Problem details ::
In the entries below, find the line with "You are a GUI" and the line with "Task: Tap the profile icon in bottom bar". Print those two and everything between them exactly, and nothing else.

Extracted data ::
*** Block opens ***
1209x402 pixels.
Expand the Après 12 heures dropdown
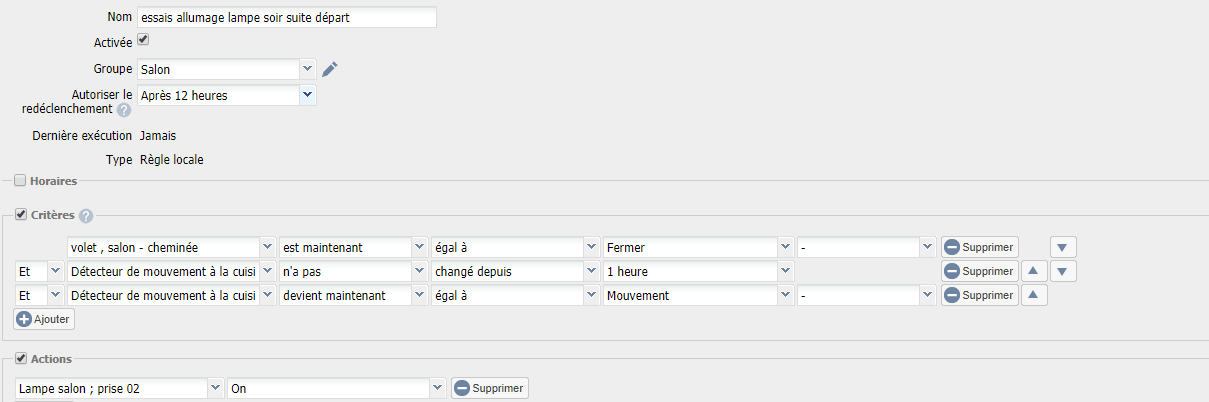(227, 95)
*** Block closes ***
*** Block opens ***
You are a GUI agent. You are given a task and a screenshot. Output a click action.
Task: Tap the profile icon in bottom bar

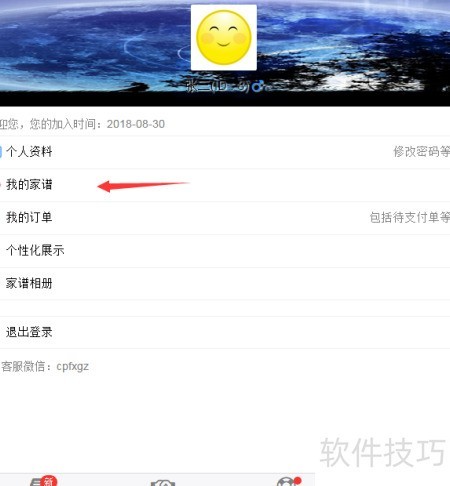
*** Block closes ***
*** Block opens ***
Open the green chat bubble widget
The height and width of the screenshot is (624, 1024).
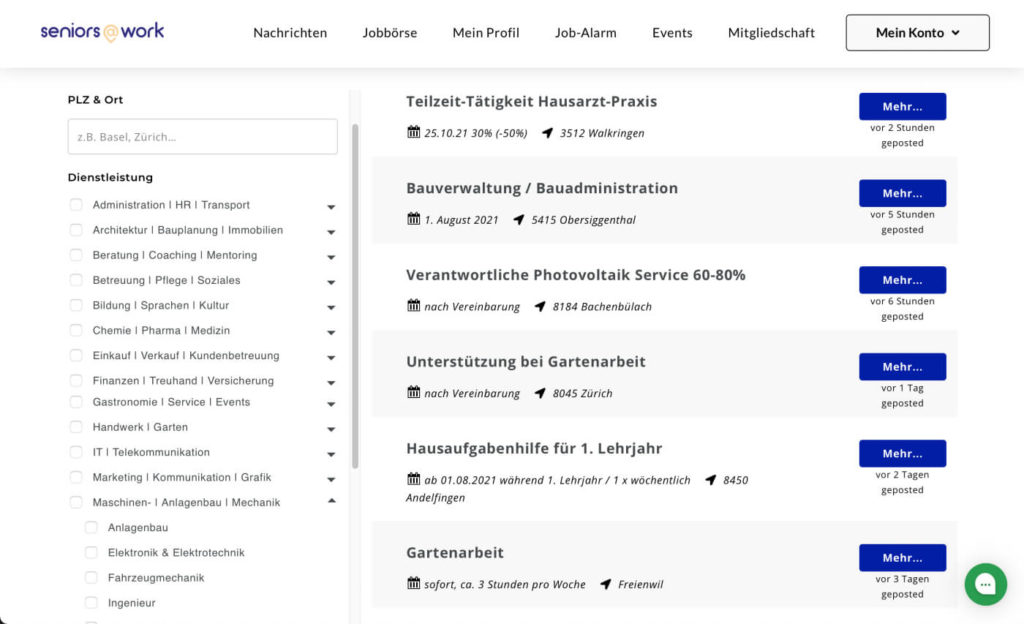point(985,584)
*** Block closes ***
Task answer ::
You are a GUI agent. You are given a task and a screenshot. Output a click action.
Task: Tap the profile icon in bottom bar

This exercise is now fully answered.